Secondly, there is his blatant favoritism for his own house, Slytherin. I actually don’t have a problem with this one. While ignoring injustice is quite problematic, pure favoritism for his house isn’t. Professor McGonnigal can get Harry into her house’s Quidditch team a year early and she isn’t guilty of favoritism? Dumbledore can reward Gryffindor (his old house) six hundred and five extra points on the final day of the house cup, invalidating all of Slytherin’s honestly earned hard work and that isn’t favoritism? Judging Snape for this negative quality isn’t fair if we are to simply meme other teacher’s favoritism. Slughorn prefers Slytherin as well yet no one ridicules him. In fact if it weren’t for Slughorn, Voldemort would have died much sooner but no one seems to mention that.

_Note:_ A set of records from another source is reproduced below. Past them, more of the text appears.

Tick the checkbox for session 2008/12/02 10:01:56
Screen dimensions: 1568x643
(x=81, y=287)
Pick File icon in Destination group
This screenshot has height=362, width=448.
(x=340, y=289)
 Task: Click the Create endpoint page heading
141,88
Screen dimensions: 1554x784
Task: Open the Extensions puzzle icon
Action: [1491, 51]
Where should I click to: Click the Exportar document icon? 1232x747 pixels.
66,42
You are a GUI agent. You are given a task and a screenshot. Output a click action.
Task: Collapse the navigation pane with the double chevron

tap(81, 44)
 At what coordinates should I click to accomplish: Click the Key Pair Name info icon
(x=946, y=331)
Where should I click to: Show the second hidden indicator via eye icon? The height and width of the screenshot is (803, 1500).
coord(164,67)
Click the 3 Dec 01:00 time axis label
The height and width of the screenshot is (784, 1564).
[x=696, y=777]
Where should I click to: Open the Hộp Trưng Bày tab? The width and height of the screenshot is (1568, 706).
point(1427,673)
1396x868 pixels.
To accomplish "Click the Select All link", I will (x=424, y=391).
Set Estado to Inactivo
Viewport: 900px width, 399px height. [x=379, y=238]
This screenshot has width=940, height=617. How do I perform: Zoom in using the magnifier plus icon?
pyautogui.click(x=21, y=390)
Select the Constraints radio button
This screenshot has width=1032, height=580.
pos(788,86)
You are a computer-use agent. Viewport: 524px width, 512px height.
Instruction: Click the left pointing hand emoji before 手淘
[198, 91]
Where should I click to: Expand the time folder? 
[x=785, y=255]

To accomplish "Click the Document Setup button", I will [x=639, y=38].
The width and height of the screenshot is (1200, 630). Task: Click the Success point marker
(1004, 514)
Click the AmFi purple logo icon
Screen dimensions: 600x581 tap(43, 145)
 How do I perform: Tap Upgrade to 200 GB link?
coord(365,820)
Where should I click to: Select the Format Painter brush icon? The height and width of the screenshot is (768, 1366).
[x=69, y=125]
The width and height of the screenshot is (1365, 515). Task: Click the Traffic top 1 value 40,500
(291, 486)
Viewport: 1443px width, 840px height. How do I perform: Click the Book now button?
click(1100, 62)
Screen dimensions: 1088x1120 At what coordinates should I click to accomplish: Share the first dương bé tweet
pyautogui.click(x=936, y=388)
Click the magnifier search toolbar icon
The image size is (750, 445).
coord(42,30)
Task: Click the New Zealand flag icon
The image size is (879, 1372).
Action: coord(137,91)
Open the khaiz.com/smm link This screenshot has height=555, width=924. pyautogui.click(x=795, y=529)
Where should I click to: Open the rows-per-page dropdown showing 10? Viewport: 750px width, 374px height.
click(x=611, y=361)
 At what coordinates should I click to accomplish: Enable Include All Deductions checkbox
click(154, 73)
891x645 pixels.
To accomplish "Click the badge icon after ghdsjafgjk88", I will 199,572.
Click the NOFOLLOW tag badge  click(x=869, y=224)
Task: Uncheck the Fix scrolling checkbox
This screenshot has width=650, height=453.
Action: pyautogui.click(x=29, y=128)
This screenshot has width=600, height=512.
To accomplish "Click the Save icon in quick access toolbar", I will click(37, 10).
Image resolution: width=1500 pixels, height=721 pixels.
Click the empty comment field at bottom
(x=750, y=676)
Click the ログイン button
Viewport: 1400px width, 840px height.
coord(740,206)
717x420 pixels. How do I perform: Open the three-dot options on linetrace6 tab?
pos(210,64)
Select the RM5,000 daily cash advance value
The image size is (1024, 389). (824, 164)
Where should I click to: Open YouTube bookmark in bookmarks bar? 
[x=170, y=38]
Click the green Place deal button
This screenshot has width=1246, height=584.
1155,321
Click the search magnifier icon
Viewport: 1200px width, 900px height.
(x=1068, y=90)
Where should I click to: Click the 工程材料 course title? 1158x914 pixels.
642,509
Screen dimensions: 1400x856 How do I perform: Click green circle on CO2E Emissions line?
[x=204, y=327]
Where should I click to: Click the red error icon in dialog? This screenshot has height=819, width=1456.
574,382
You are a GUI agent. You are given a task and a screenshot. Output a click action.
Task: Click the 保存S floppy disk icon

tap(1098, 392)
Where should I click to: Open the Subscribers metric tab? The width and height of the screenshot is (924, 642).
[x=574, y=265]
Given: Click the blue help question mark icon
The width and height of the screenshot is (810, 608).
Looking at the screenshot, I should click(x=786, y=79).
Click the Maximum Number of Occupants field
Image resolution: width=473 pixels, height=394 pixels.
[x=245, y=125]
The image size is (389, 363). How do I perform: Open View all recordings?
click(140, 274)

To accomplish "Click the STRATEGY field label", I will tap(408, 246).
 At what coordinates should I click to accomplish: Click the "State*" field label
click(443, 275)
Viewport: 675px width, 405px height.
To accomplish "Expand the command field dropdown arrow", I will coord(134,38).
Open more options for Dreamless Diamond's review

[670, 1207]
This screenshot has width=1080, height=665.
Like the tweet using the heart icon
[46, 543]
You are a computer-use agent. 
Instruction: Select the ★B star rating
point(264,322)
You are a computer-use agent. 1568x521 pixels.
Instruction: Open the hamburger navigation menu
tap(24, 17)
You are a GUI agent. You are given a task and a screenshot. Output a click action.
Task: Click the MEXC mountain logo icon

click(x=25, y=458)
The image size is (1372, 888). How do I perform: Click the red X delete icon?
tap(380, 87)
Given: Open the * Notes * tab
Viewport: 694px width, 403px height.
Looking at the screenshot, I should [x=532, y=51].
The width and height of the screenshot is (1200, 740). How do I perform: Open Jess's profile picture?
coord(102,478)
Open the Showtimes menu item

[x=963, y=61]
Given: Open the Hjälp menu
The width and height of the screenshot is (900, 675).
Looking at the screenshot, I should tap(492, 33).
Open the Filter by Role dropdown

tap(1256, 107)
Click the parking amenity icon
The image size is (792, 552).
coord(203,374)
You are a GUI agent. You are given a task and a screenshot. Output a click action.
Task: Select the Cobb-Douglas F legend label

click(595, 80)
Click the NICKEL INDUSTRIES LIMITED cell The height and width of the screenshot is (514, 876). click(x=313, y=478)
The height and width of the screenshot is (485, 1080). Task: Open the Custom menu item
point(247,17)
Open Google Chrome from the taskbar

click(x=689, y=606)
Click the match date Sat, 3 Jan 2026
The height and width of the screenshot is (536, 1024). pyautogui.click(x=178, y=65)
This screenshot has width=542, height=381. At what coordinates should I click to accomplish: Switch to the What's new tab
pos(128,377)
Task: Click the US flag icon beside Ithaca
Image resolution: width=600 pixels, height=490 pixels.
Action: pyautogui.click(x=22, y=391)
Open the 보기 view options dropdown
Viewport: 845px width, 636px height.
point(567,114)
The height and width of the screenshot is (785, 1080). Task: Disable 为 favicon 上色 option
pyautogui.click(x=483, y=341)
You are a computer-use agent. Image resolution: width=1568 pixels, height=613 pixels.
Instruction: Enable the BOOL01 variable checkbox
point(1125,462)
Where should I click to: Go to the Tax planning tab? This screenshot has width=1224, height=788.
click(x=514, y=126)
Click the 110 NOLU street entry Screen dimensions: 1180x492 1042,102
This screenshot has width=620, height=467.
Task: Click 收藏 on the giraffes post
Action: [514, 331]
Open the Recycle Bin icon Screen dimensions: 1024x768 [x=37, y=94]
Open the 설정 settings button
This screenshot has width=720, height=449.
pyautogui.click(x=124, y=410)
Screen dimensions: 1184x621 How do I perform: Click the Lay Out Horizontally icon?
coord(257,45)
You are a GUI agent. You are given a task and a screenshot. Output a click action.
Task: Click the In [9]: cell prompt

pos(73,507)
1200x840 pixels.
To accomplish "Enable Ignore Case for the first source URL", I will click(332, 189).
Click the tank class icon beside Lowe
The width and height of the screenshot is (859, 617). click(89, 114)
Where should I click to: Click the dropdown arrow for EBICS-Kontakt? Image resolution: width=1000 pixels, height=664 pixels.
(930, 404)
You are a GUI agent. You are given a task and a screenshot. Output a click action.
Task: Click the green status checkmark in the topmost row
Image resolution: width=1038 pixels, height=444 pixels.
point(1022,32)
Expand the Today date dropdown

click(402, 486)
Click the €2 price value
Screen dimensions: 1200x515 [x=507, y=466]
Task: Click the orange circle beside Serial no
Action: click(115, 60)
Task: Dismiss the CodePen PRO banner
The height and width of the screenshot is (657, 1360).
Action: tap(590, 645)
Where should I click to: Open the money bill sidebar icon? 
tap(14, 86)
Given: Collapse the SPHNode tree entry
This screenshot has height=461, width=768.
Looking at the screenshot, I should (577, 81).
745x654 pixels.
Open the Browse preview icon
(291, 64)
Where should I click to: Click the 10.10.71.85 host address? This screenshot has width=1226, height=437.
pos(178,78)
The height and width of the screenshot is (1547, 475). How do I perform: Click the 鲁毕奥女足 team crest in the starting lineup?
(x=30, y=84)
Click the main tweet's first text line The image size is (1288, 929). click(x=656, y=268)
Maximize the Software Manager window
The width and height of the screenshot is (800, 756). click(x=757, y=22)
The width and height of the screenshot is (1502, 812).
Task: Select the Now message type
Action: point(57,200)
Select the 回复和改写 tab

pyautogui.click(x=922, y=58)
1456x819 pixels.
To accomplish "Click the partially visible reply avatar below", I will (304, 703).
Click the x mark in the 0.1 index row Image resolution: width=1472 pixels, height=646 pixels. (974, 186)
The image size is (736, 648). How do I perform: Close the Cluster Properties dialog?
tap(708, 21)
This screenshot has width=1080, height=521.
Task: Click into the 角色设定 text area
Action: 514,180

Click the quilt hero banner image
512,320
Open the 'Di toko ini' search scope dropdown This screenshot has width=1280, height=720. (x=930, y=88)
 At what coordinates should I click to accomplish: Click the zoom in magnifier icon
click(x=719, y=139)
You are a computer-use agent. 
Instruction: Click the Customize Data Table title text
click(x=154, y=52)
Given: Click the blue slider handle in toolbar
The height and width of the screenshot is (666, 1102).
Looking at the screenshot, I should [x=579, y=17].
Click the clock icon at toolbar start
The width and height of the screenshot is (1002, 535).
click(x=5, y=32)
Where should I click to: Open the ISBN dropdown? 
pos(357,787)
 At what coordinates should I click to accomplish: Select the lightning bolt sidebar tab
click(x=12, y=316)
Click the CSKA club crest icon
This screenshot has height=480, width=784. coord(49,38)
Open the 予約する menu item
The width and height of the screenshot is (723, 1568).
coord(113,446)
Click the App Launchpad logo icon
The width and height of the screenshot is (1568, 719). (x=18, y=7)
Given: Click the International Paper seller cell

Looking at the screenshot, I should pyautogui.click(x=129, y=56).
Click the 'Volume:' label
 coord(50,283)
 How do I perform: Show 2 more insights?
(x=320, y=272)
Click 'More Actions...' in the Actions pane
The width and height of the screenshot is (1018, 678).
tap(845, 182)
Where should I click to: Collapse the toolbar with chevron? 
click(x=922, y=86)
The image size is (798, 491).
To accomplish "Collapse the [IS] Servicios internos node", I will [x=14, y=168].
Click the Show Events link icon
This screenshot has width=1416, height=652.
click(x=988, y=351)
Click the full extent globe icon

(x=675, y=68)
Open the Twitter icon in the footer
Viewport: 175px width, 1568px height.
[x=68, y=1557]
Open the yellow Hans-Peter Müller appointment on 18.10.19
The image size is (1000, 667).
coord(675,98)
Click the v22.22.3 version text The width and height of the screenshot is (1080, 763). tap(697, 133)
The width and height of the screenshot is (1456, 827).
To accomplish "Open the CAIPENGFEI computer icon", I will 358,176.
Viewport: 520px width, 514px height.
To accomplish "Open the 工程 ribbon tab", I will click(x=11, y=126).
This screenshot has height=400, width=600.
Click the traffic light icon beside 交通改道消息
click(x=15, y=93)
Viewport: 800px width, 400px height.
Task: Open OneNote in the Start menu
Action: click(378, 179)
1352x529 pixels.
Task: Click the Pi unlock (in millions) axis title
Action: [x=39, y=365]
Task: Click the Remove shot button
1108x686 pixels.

Thirdly is one of Snape’s smaller, but more insightful moments. When Tonks marries Lupin, her patronus changes to reflect her husband. Someone’s patronus is a reflection of their soul, only changing after major events that change that individual. Snape’s first move upon discovering hers is to mock it, calling it weak. He knows what it means but since he hates Lupin, he decides to ridicule Tonks. This is extraordinarily cruel. He mocks someone for getting married and loving her husband deeply. The reason for this is Snape’s own patronus changed to reflect Lily after she married James (Not Snape). Snape is bitter towards anyone who gets to enjoy the happiness that was ‘stolen’ from him yet he refuses to admit his feelings under any circumstances.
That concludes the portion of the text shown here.